Koozali.org: home of the SME Server

Legacy Forums => Experienced User Forum => Topic started by: Bob Jenner on August 20, 2001, 01:14:30 AM

Title: ipchains
Post by: Bob Jenner on August 20, 2001, 01:14:30 AM

I would like someone to tell me what I am doing wrong.

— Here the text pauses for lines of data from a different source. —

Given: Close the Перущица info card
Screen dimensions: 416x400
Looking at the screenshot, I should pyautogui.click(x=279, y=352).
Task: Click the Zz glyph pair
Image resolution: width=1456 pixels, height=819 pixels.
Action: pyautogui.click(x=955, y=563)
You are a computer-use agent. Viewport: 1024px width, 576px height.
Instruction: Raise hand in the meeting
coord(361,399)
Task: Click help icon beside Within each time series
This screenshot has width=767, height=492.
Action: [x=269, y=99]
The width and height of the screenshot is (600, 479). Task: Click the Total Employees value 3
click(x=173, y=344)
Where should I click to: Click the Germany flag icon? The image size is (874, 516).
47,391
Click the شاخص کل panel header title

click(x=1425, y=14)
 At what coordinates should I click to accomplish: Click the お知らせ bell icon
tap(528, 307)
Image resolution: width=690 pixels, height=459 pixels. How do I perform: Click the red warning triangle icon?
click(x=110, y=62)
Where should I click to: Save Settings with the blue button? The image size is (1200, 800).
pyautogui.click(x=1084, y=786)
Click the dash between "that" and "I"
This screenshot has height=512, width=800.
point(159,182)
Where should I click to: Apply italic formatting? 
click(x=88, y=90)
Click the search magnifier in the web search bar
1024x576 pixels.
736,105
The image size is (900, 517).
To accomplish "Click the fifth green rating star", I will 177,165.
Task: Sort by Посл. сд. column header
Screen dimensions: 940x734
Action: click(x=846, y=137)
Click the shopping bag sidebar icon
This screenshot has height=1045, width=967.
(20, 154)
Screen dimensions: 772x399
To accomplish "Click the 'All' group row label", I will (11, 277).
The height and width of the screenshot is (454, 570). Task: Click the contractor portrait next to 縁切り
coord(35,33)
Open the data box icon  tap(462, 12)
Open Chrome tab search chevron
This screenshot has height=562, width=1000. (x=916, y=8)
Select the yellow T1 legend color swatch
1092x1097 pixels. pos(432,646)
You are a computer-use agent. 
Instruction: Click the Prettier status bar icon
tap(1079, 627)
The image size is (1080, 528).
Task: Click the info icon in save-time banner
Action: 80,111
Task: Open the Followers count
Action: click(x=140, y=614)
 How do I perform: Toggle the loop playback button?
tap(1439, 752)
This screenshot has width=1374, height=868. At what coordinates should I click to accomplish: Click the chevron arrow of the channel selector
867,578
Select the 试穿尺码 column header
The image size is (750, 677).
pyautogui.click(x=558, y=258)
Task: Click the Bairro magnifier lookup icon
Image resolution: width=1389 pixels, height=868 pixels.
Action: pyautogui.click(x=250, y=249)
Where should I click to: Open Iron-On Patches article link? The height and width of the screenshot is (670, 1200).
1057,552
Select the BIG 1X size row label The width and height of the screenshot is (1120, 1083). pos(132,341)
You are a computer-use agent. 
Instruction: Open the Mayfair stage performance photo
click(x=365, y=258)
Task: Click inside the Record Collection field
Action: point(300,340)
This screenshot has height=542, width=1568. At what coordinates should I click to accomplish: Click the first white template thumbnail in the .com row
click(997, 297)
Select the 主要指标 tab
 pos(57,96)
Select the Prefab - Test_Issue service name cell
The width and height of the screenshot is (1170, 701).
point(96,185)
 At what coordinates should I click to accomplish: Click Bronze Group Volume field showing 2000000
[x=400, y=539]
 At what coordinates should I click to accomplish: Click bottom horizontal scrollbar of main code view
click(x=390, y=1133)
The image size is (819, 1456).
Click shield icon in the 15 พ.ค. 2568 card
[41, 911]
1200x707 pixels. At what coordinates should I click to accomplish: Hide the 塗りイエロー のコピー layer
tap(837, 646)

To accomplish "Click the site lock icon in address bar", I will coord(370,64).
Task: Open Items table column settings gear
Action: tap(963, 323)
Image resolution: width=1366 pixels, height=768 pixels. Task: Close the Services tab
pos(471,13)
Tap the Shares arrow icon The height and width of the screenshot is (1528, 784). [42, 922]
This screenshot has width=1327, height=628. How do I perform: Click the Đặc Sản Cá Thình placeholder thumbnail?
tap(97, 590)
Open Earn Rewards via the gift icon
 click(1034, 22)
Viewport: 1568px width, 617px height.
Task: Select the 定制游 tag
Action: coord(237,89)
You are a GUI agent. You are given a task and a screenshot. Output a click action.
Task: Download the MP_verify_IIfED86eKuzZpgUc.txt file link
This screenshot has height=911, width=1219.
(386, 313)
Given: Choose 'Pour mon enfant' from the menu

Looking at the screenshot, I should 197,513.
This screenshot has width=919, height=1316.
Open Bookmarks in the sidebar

I have setup my aliased network interfaces, setup port forwards on them with commends like:

/sbin/ipmasqadm portfw -a -P tcp -L 63.194.15.205 80 -R 192.168.1.251 80

Setup IP chains to allow with commands like:

/sbin/ipchains --allow input

/sbin/ipchains --append input -p tcp -s 0/0 80 -d 63.194.15.205 80 -j ALLOW

But I can't get the darn thing to work (and I REALLY nedd it to!)
Any and all comments are welcome!!

Thanks,

Bob

Title: Re: ipchains
Post by: Bob Jenner on August 20, 2001, 01:59:04 AM

Further:
A review of the logs indicates an error:
"No target by that name". If the "target" is the name of the chain, the name "input" DOES exist. What am I doing wrong???

Thanks!

Bob

Title: Re: ipchains
Post by: Graeme Robinson on August 20, 2001, 04:37:56 AM

you should use the ip forwarding contrib - see the list of contributed HOTWOS.  That should give you enough to proceed with.

Title: Re: ipchains
Post by: Bob Jenner on August 20, 2001, 08:57:08 AM

I can't use the contrib, as it only supports one ip address, and I have several internal web servers to support, all of which must use port 80.